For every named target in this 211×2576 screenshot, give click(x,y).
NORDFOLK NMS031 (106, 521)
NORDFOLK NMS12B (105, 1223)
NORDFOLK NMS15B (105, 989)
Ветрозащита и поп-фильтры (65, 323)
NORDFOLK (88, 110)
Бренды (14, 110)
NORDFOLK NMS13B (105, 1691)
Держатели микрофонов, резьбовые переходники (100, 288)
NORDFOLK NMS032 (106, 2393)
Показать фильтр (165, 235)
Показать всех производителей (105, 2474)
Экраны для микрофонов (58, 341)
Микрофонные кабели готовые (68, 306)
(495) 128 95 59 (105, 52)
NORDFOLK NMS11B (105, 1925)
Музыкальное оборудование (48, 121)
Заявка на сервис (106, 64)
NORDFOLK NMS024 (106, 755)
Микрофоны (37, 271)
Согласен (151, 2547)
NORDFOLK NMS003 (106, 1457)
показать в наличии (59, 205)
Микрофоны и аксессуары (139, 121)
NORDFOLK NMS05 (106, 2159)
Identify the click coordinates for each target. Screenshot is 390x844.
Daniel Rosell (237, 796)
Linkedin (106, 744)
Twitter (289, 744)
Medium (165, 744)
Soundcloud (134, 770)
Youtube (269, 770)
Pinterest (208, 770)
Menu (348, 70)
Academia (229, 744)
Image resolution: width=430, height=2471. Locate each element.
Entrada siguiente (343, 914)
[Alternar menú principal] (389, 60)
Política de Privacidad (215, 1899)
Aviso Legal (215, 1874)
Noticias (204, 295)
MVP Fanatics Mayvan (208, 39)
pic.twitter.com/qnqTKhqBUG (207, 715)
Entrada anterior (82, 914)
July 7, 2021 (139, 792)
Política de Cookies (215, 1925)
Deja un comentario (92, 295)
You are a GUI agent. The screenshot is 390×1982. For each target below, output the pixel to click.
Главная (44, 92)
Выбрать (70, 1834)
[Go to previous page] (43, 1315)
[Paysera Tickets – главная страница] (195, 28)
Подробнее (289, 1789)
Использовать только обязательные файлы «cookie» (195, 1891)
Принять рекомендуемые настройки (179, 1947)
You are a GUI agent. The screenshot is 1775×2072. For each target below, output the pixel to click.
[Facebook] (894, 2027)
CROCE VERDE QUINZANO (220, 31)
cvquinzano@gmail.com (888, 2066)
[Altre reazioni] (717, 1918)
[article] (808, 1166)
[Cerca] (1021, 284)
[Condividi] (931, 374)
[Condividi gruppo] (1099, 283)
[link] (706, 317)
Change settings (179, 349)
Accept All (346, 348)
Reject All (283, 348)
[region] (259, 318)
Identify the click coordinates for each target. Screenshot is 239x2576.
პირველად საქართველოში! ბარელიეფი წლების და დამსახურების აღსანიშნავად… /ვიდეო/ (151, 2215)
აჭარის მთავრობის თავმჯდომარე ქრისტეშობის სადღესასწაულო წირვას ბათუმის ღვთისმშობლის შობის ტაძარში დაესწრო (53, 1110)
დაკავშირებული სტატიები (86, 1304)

◇ ◇ ◇ ◇ ◇

WHAT YOU SHOULD DO ▸ Repeat, exactly as they stand above, the lines from the line with "[Alternar menú principal] (389, 60)" to the line with "[Go to previous page] (43, 1315)", both lines included.

EXPECTED ANSWER ▸
[Alternar menú principal] (389, 60)
Política de Privacidad (215, 1899)
Aviso Legal (215, 1874)
Noticias (204, 295)
MVP Fanatics Mayvan (208, 39)
pic.twitter.com/qnqTKhqBUG (207, 715)
Entrada anterior (82, 914)
July 7, 2021 (139, 792)
Política de Cookies (215, 1925)
Deja un comentario (92, 295)
You are a GUI agent. The screenshot is 390×1982. For each target below, output the pixel to click.
Главная (44, 92)
Выбрать (70, 1834)
[Go to previous page] (43, 1315)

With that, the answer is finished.